The mess hall was a haven of activity and light. Human bodies, human noises. Claypool could hear the clean sound of the surf in that company of voices. Standing in line he watched with affection as Sergeant Ramirez insulted his cooks. A week earlier, sweat stinging his eyes, Claypool had stood before a back sink arms plunged to ruddy elbows in a pool of pans and greasy water. That seemed like a holiday now. His stint as kitchen spy had been largely undistinguished, yielding only two items of hard intelligence on the Vietnamese help: 1) female nationals enjoyed joking about the size of PFC Noll’s nose; 2) neither sex would touch American hot dogs believing them actually to be boiled dog penises. Claypool carried his loaded tray to an empty table. There was no one in the room he knew. He sat down and examined his lunch: instant potatoes, creamed chicken, watery Jell-O, khaki-colored beans that appeared to have been carved from a bar of soap, and a square of chocolate cake coated with green frosting. The old gag: Why do you think they call it mess? The food resembled an unfinished painting, an action abstract in which the oils had not yet set; even as he watched shapes and colors began to change character, to flow, to blend. Chunks of chicken dissolved in the too yellow gravy sliding globules of fat down a mound of collapsing potato into the red Jell-O sea floating a flotilla of soggy beans. Everything moved toward the stability of mush. Claypool tried his fork. The food dripped between the tines. Everything was moving and then so was his stomach and he too up and out the door moving toward the latrine. This was going to be unpleasant. He hadn’t eaten all day. Dry heaves could really hurt.

MEDITATION IN GREEN: 7

an apple

a pomegranate

a squirting cucumber

a gypsy’s wolfbane

a pickled cactus under a pregnant moon

the trimmed hedge of a diabolical maze

the fungus in the basement

the rose between Groucho Marx’s teeth

the money tree in the backyard

a sprig of mint in the senator’s drink

a weary sunflower

a merry maypole

the carved pineapples on a fourposter bed

the dandelion on teacher’s desk

the orchid on a corporate breast in an air-conditioned box high above the Super Bowl

a morning glory on Bikini Island

the cherry tree George Washington chopped down

the cork in the bottle

the olive branch in a taloned claw

the mushroom Alice ate

the ivy spelling obscenities upon institution walls

the moss between the cracks

the yeast in the body politic

the wreath on a tomb

a pod from outer space

a hyacinth

a forget-me-not

an evergreen

* * *

In the cafeteria we were required to occupy the table nearest the door, standard operating procedure when dining out with Everett Triplett. The exit had to be close and unobstructed in case of an emergency. Trips had always been a sensitive. Atmospheric fluctuations most people chose to ignore could send him bolting for the street. And any room whose proportion of packed bodies per square foot approached that of a stockyard he simply refused to enter. He had a great fear of animal madness.

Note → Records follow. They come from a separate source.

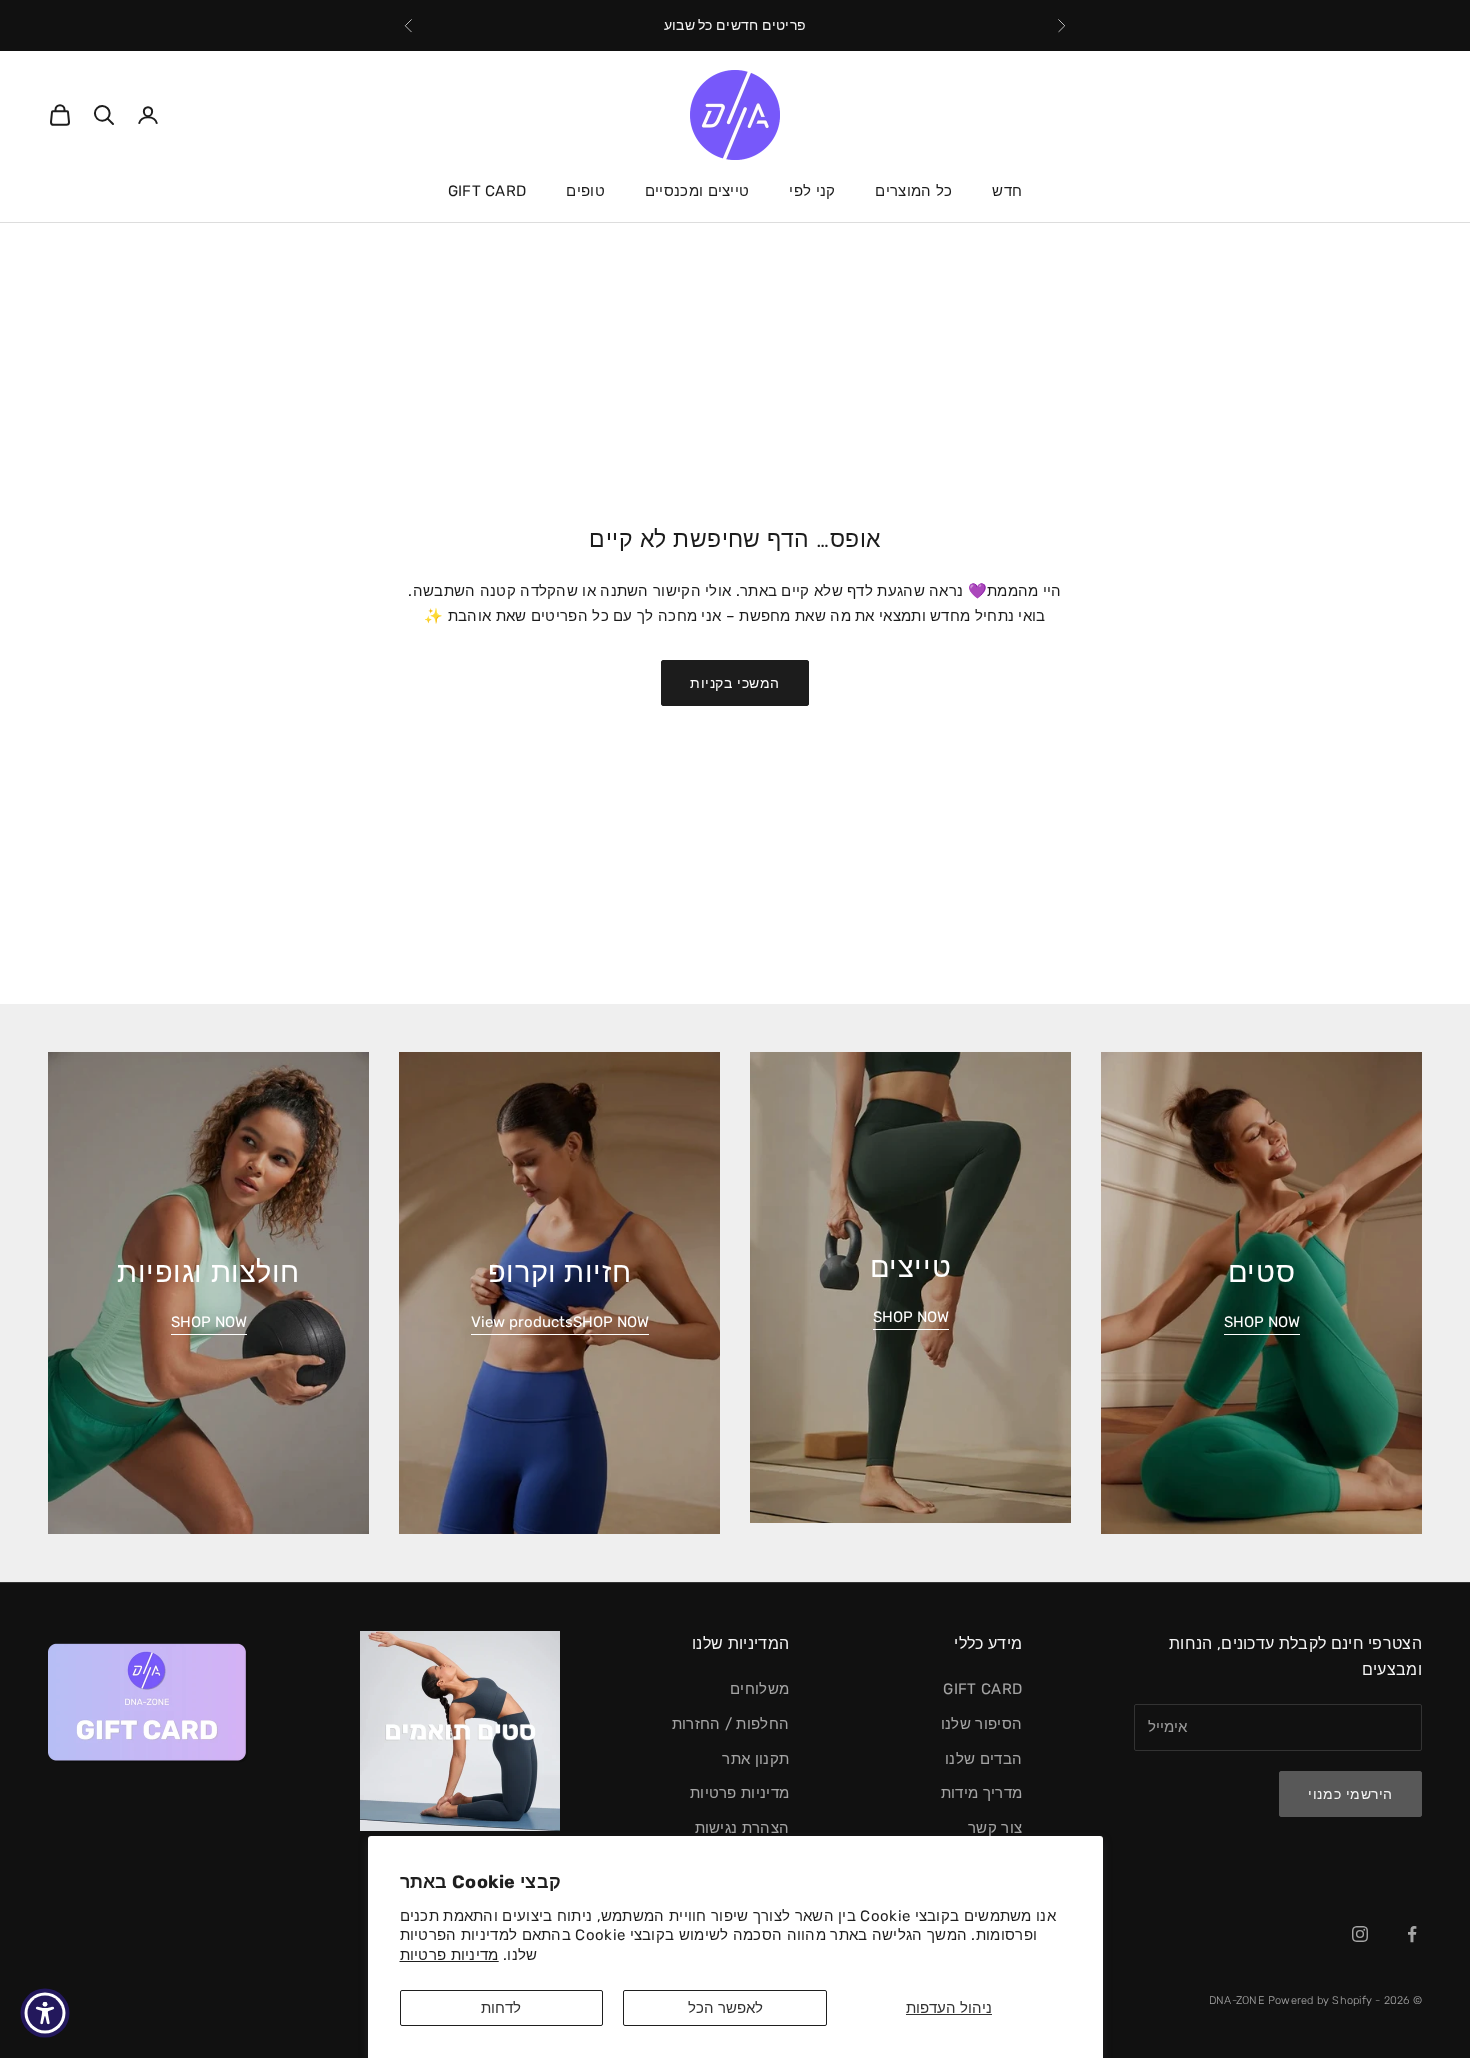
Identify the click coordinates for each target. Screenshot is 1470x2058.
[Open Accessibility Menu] (45, 2013)
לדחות (501, 2008)
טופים (585, 191)
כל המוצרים (913, 191)
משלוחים (759, 1689)
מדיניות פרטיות (449, 1955)
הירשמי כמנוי (1350, 1794)
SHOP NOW (1262, 1322)
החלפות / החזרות (731, 1724)
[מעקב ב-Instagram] (1360, 1934)
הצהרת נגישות (742, 1828)
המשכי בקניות (735, 683)
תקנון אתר (755, 1759)
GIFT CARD (487, 191)
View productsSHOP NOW (560, 1322)
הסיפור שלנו (981, 1724)
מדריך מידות (981, 1793)
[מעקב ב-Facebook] (1412, 1934)
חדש (1007, 191)
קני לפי (812, 191)
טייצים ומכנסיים (697, 191)
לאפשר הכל (725, 2008)
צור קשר (995, 1828)
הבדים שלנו (983, 1759)
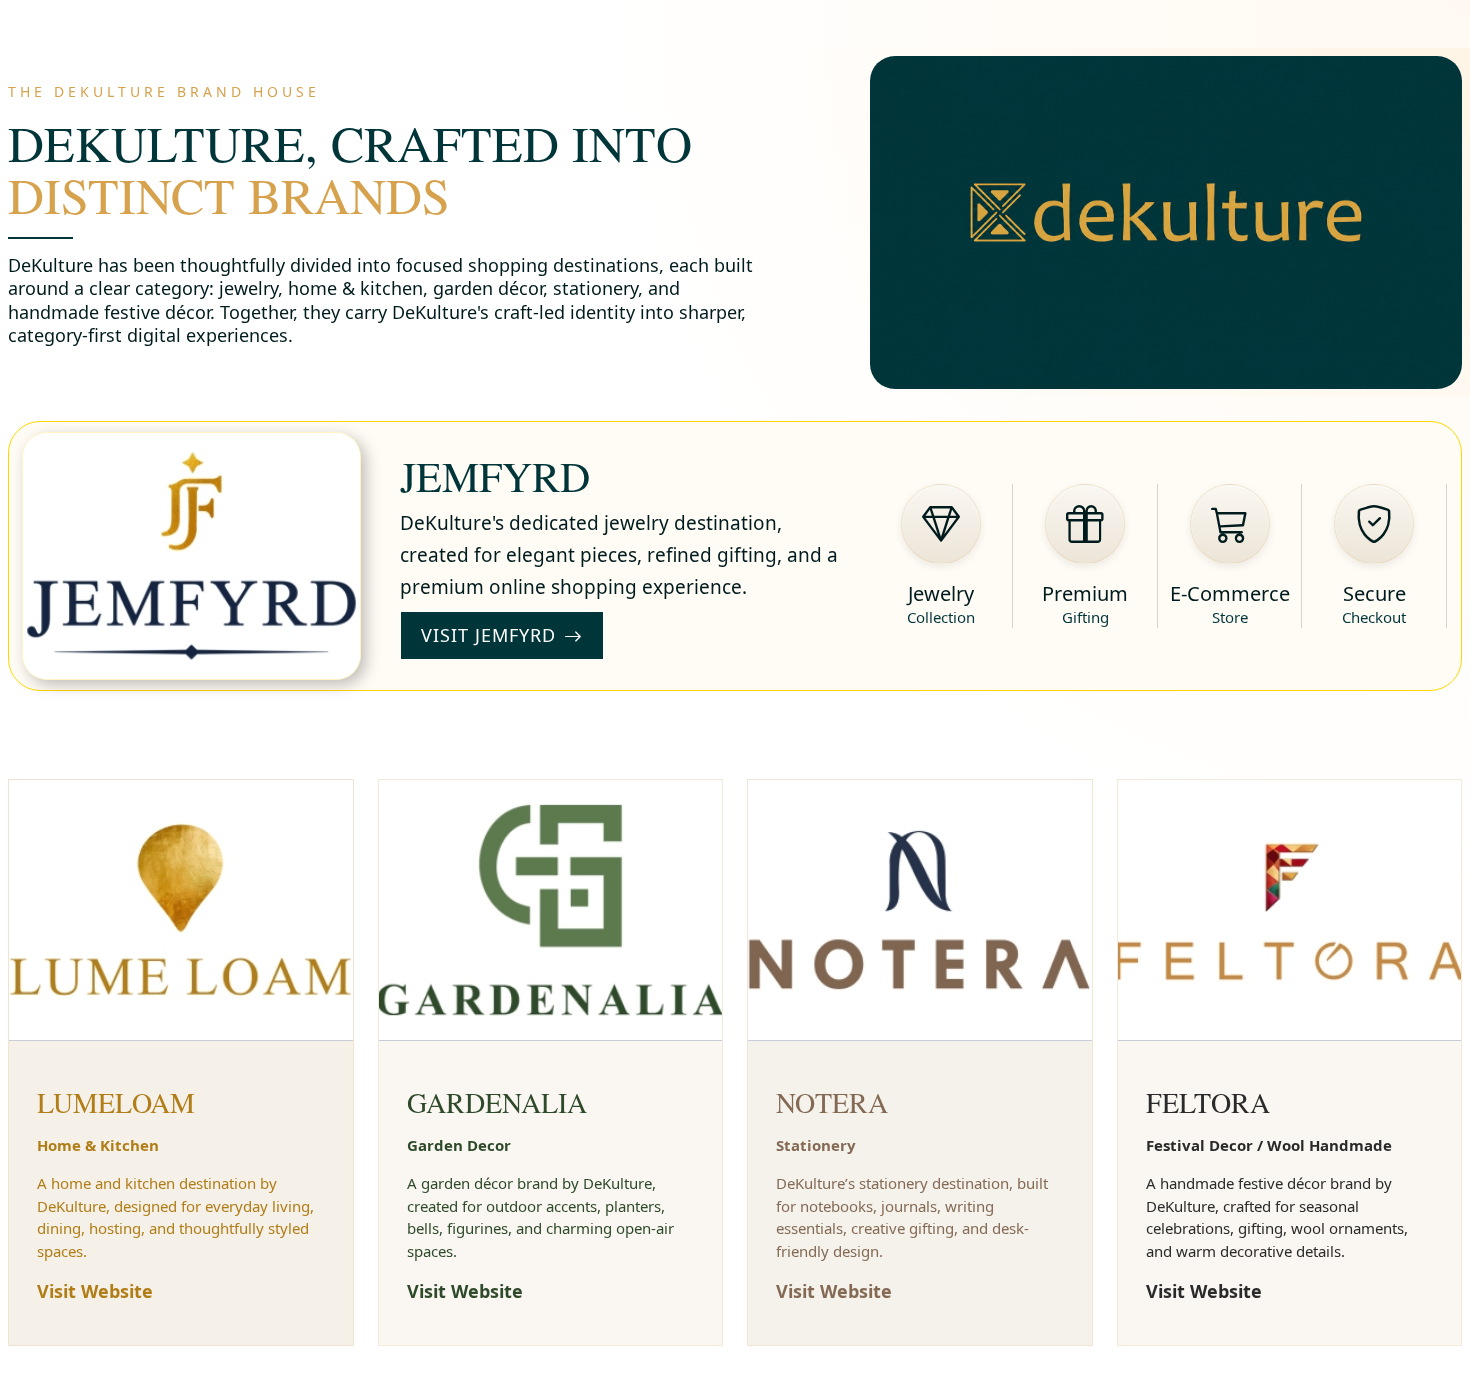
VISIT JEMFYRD (488, 635)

“You still owe me for the door,” I said.

“I don’t want to talk about that.”

“So what have you been doing?”

“Hunting Nazis.”

His eyes were so bright all you could see in them were reflections.

“Yeah? How many did you find?”

“You’d be surprised.”

He unscrewed the cap from a saltshaker and dumped the contents onto the table. Wetting his finger, he pressed it into the salt, then with elaborate deliberation licked it neatly clean.

“That’s bad for the blood pressure,” I said.

“Maybe it’ll kill me, huh?”

It was lunch hour. The place was full of open mouths, talking, chewing. The room breathed an aroma the color of the walls, weak gravy brown, a fragrance that seemed to accompany every meal through all changes in menu. Cafeteria spoor. Salisbury steak monster. At the adjoining table a middle-aged couple (floral print dress, tan leisure suit) were pretending they did not see the unpleasantness they saw, a difficult pose requiring intense whispers, a furtive eyeball dance, distant looks of concentrated abstraction. Trips had not cut his hair since his discharge. It hung unsanitarily to his waist. He looked like a mobile willow.

“If that toothless fart peeks over here once more,” Trips declared in a loud voice, “I’ll tie his glasses in a pretzel he can eat.”